Instructions to follow —
Whenever the word "Pick" appears in a line of the data below, copy that line.
Exercise material START
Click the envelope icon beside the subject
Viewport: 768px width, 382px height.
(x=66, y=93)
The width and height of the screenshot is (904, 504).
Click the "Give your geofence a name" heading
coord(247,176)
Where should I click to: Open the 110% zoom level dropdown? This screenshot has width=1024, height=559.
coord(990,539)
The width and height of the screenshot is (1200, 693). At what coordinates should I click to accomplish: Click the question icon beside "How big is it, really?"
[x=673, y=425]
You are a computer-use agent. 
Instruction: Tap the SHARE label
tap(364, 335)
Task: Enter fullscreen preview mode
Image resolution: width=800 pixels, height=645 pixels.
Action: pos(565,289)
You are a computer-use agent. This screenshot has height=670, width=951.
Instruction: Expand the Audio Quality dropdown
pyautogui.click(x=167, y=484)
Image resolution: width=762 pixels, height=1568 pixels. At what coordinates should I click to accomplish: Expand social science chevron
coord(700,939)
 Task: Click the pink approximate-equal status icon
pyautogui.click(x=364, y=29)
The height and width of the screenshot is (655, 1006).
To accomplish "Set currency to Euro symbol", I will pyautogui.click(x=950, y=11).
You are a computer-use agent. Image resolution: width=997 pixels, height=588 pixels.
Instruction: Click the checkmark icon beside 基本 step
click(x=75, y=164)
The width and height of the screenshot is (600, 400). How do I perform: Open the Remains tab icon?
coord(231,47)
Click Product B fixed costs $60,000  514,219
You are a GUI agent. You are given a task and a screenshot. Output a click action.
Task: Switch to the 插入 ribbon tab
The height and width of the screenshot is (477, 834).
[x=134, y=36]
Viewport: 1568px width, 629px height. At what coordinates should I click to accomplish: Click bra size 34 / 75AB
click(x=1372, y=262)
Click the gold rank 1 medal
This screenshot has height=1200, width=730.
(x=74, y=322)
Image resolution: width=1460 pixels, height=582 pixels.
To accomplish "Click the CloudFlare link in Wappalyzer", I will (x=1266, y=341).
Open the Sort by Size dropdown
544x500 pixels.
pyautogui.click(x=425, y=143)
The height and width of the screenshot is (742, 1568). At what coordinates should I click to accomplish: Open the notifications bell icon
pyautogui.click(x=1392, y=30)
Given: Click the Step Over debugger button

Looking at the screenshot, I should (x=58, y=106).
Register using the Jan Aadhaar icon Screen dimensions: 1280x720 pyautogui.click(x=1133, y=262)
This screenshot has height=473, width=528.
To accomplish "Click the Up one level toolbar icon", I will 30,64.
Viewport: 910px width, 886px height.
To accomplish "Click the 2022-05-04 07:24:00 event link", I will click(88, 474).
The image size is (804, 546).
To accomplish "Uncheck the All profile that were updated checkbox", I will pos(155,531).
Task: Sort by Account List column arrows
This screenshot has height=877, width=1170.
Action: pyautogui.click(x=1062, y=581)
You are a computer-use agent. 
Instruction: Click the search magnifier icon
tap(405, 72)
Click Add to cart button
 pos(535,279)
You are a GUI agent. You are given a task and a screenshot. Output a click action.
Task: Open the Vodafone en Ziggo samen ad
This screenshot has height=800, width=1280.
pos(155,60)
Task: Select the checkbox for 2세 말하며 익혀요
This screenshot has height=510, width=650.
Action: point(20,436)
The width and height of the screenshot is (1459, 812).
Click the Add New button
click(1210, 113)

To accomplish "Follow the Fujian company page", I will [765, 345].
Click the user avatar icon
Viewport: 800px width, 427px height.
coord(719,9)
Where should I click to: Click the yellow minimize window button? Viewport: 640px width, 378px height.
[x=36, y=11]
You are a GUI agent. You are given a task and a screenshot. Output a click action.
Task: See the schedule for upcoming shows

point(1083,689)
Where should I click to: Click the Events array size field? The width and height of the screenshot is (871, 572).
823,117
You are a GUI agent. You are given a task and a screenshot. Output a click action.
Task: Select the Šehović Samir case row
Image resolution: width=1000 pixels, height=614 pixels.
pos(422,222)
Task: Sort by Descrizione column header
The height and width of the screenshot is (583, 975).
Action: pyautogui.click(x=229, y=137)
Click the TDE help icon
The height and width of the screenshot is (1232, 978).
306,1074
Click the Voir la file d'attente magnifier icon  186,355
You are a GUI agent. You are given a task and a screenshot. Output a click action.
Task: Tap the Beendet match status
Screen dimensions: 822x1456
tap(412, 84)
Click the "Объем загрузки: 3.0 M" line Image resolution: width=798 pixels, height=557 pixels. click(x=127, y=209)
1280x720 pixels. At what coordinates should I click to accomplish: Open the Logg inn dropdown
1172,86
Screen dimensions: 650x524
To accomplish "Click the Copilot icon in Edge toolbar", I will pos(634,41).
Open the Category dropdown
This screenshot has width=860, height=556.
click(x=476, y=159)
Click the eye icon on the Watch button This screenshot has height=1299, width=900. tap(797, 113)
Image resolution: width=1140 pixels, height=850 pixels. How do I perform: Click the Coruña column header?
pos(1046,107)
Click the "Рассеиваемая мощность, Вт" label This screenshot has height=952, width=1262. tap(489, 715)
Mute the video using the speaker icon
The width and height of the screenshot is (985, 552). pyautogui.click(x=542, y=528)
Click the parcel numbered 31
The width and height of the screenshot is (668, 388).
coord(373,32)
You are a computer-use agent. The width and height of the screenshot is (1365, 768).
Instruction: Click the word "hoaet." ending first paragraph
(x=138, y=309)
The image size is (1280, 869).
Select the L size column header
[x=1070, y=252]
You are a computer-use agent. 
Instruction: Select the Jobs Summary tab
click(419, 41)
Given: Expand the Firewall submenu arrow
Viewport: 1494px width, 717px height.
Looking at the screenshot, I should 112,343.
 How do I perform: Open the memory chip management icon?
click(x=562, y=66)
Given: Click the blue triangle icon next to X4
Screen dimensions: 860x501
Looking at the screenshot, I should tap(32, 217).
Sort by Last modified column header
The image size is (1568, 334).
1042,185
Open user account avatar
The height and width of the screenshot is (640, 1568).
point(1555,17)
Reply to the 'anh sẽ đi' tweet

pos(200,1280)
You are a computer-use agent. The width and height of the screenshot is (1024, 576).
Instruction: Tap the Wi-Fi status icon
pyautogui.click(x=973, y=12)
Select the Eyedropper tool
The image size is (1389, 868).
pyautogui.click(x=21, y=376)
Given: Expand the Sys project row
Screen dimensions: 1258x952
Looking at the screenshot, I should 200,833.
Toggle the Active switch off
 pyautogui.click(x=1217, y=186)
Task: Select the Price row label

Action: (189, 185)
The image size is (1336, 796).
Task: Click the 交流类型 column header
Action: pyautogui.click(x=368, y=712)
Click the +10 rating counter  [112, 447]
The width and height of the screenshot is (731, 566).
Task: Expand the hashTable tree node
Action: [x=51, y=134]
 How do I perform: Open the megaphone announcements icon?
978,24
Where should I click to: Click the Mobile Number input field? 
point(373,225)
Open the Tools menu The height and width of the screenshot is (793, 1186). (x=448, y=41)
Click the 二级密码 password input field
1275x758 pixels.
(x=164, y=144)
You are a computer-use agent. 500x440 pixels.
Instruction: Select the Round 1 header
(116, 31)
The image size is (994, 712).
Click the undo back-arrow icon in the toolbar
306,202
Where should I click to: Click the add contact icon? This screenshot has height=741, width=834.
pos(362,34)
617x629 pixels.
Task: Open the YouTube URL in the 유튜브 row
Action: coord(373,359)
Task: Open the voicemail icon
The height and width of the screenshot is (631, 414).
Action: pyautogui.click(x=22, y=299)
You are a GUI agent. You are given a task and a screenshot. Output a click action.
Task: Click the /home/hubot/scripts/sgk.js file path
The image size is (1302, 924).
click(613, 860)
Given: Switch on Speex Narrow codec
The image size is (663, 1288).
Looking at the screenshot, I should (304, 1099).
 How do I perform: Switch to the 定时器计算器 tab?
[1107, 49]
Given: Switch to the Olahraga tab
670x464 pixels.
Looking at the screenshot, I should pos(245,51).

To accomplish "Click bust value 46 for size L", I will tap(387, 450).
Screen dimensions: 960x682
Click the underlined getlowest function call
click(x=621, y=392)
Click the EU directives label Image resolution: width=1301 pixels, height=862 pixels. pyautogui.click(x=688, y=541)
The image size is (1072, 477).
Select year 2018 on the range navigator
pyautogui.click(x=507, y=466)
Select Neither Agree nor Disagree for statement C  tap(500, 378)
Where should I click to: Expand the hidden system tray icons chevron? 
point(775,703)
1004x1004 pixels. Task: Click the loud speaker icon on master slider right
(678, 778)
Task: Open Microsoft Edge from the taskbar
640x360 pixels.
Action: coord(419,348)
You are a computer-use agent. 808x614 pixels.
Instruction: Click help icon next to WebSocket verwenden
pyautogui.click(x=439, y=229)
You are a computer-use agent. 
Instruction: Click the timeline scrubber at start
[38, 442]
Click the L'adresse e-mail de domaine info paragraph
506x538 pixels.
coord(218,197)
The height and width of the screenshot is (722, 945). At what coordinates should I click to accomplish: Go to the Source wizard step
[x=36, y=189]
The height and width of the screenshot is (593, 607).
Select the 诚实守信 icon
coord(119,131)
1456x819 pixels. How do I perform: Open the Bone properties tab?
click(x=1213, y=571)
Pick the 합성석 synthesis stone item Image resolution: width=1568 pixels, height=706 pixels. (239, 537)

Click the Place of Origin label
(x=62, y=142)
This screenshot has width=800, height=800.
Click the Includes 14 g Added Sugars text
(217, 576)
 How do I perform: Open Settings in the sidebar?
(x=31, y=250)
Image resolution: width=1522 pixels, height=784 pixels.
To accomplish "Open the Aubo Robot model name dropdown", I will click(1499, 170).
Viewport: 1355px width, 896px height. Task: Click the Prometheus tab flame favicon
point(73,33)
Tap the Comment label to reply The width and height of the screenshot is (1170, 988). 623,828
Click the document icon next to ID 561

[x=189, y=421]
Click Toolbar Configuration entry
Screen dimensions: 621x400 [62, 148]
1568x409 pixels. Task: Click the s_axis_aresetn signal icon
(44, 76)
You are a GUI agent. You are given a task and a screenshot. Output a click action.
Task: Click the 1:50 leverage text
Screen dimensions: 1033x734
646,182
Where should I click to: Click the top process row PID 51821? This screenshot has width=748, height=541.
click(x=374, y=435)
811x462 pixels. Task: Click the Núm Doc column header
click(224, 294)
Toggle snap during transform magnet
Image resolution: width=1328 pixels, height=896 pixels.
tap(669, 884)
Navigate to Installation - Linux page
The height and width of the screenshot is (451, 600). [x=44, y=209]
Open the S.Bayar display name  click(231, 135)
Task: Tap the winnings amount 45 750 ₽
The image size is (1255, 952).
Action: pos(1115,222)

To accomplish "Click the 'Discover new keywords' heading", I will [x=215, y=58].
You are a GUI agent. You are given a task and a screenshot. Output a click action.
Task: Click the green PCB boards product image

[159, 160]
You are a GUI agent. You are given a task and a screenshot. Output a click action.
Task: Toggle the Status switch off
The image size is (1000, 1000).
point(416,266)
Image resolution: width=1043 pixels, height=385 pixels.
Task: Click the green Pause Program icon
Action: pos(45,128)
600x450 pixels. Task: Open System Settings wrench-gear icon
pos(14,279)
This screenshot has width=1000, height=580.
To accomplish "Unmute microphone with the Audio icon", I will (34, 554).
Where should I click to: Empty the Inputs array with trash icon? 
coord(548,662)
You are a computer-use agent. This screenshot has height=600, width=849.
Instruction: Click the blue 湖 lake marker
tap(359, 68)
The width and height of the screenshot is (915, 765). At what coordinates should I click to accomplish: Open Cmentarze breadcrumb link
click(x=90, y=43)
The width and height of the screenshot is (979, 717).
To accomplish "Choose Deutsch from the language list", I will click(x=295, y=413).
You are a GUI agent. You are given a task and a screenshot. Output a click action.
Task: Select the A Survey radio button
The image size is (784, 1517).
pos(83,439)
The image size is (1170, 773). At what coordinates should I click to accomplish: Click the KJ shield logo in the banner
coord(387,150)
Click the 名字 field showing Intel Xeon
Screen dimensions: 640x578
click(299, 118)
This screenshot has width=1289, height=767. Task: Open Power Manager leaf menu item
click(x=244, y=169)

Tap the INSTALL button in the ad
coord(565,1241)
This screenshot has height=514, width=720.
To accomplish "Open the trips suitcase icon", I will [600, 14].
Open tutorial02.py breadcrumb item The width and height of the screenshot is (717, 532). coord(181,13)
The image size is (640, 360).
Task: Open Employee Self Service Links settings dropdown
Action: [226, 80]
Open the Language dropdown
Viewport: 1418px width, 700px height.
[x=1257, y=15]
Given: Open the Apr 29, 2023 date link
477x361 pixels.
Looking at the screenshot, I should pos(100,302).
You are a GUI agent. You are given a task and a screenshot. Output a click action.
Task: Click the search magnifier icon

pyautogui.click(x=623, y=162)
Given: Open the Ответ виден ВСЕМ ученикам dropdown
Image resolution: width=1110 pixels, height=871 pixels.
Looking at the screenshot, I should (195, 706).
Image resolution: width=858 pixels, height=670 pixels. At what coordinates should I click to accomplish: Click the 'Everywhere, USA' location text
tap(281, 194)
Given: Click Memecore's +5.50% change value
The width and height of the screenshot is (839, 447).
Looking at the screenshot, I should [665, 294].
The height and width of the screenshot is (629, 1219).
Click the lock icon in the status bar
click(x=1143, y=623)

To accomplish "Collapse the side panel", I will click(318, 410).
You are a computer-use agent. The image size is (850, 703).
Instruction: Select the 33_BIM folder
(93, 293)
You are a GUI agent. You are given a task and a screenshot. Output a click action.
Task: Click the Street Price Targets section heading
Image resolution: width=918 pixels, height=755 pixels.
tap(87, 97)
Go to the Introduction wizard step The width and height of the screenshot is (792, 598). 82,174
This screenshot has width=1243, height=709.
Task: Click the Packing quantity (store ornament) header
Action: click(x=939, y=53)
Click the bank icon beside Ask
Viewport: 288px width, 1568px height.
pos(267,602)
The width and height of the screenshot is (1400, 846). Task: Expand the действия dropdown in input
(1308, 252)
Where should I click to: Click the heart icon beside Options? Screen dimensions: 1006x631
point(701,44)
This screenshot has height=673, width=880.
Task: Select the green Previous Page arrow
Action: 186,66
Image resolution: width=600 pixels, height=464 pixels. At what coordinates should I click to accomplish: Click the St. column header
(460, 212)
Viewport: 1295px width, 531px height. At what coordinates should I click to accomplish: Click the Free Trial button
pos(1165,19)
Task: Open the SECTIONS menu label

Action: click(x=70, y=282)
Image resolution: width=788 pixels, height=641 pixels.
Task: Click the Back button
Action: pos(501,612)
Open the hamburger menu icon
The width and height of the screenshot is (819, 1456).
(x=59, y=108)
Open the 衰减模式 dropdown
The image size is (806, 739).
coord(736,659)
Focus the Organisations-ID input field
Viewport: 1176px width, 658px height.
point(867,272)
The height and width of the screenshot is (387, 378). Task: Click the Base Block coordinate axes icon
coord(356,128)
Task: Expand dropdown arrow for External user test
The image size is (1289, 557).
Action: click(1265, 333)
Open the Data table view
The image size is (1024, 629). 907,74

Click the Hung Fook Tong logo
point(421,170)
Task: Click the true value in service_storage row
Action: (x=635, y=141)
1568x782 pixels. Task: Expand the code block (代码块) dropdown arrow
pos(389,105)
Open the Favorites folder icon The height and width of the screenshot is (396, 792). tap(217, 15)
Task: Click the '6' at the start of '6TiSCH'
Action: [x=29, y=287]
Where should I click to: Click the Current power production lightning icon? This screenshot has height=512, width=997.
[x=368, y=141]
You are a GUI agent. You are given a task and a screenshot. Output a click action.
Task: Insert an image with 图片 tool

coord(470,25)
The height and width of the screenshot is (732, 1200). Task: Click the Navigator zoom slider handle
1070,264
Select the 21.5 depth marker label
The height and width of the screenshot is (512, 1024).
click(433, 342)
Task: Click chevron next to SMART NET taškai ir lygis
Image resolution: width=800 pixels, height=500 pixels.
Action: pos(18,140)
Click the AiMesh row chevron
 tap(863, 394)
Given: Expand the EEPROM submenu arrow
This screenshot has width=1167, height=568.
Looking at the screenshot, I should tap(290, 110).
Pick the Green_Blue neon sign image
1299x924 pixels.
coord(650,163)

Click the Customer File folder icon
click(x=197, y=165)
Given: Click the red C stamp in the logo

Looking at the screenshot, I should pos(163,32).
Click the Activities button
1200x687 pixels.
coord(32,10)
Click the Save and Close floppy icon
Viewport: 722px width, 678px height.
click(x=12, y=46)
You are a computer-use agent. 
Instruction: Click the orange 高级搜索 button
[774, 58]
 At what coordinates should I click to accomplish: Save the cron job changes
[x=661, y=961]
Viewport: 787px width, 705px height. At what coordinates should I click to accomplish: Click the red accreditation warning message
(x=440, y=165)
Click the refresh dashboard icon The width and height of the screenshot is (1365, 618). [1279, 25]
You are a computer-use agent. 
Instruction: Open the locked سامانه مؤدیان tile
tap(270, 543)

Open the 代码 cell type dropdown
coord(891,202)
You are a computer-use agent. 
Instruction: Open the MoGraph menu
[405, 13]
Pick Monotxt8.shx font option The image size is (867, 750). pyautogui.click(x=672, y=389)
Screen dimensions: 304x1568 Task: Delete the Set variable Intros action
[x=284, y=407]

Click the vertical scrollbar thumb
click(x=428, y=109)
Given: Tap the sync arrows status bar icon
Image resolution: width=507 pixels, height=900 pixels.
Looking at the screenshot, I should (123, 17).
Exercise material END
Problem solution —
Pick the 합성석 synthesis stone item Image resolution: width=1568 pixels, height=706 pixels. (239, 537)
Pick the Green_Blue neon sign image
Pick Monotxt8.shx font option The image size is (867, 750). pyautogui.click(x=672, y=389)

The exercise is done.